** start EXCERPT PROVIDED **

# Regressing to small cell when starting from a nuc



## beewitched (Apr 15, 2014)

Being retired and old as dirt, I stopped keeping bees a few years back, mainly because of the weight of the hives. I truly miss bee keeping. Recently I read about horizontal hives, got excited and built a horizontal deep lang hive and ordered a nuc.

I am about to install the new 5 frame nuc into my new horizontal hive. The frames in the nuc are 5.4 mm cell size.

My goal is to gradually regress these bees to 4.9 mm cell size on 1 1/4" frames. And to be treatment free.

The question is: what is the best way to accomplish this and what steps to take?

I am open as to the use of foundation-less frames, 4.9 mm wired foundation, 1 piece plastic 4.9 mm frames (although, the hive beetle problem with plastic frames I'd like to avoid) or any other suggestions.


----------



## Oldtimer (Jul 4, 2010)

I started a thread of my progress when I did it, here is the link

http://www.beesource.com/forums/showthread.php?250294-Small-Cell-Hive&highlight=Small


----------



## beewitched (Apr 15, 2014)

Thanks for pointing me to the thread.

** end EXCERPT PROVIDED **
** start SOURCE EXCERPT **

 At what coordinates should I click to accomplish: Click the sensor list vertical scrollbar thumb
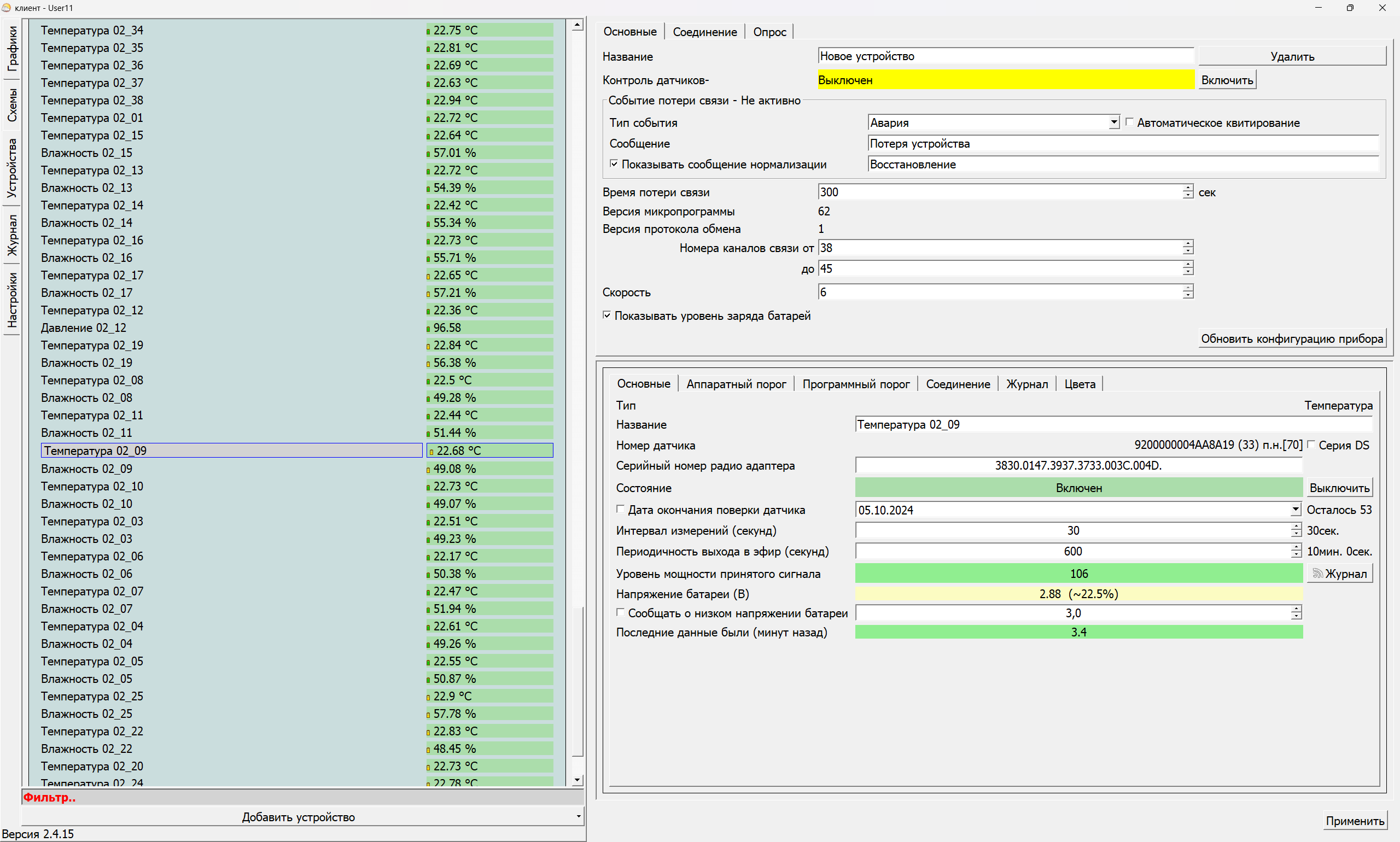(x=577, y=681)
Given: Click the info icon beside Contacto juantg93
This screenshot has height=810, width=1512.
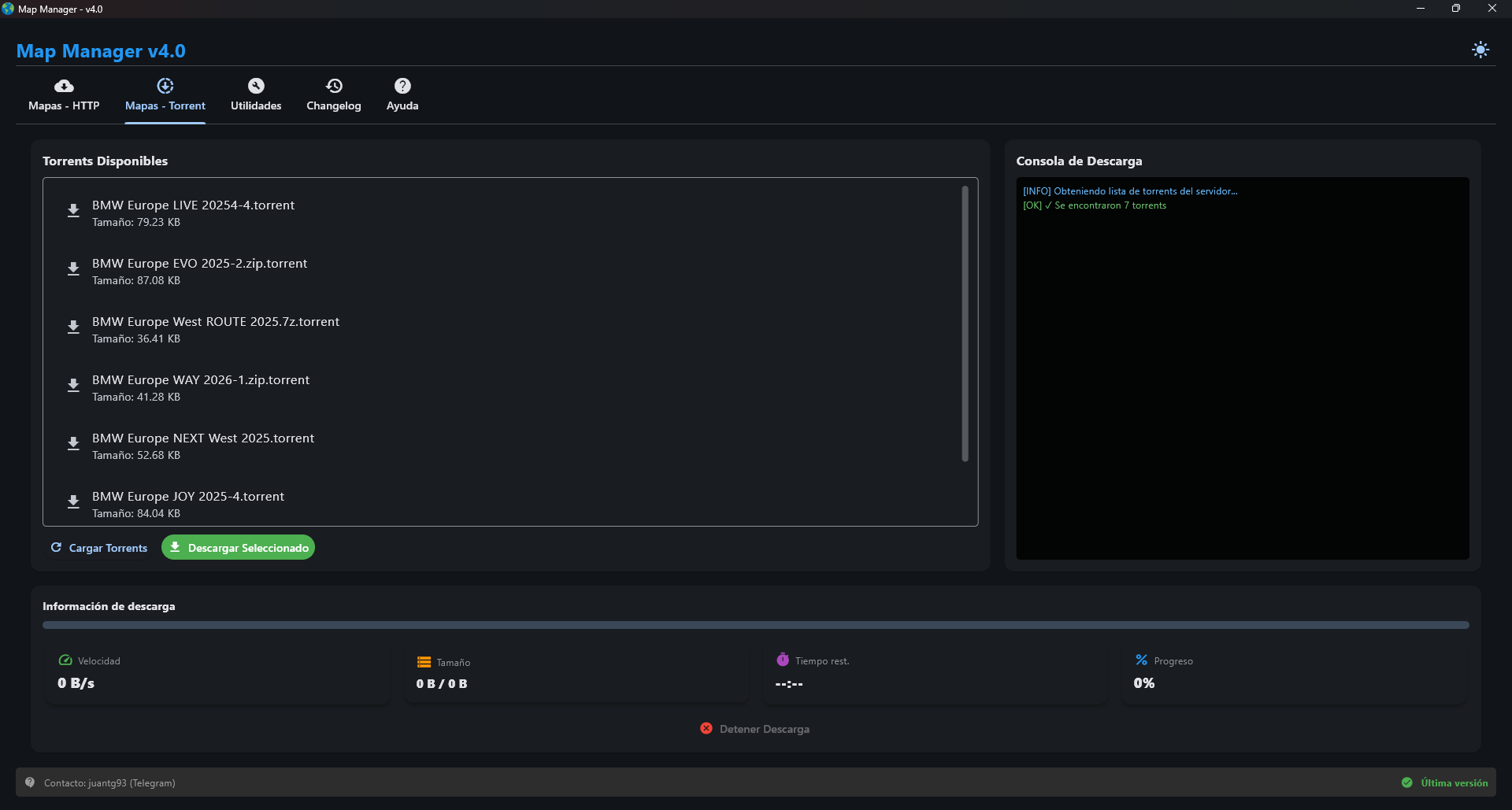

** end SOURCE EXCERPT **

= REQUIRED TASKS =
a) Answer these three questions about the beekeeping thread:
(i) What cell size do the frames in the nuc have?
(ii) On what width of frame does the poster hope to reach 4.9 mm cell size?
(iii) What was the main reason the poster stopped keeping bees a few years back?
b) Turn the paragraph of the beekeeping thread beginning "I am open as to the use" into a short list of the options it mentions.
c) Please quote everything from "Being retired and" down to "steps to take?" in the beekeeping thread.
Answer from the beekeeping thread alone.

= ANSWER LIST =
a)
(i) 5.4 mm
(ii) 1 1/4" frames
(iii) The weight of the hives

b)
- Foundation-less frames
- 4.9 mm wired foundation
- One-piece plastic 4.9 mm frames, though the poster would like to avoid the hive beetle problem they bring
- Any other suggestions

c)
Being retired and old as dirt, I stopped keeping bees a few years back, mainly because of the weight of the hives. I truly miss bee keeping. Recently I read about horizontal hives, got excited and built a horizontal deep lang hive and ordered a nuc.

I am about to install the new 5 frame nuc into my new horizontal hive. The frames in the nuc are 5.4 mm cell size.

My goal is to gradually regress these bees to 4.9 mm cell size on 1 1/4" frames. And to be treatment free.

The question is: what is the best way to accomplish this and what steps to take?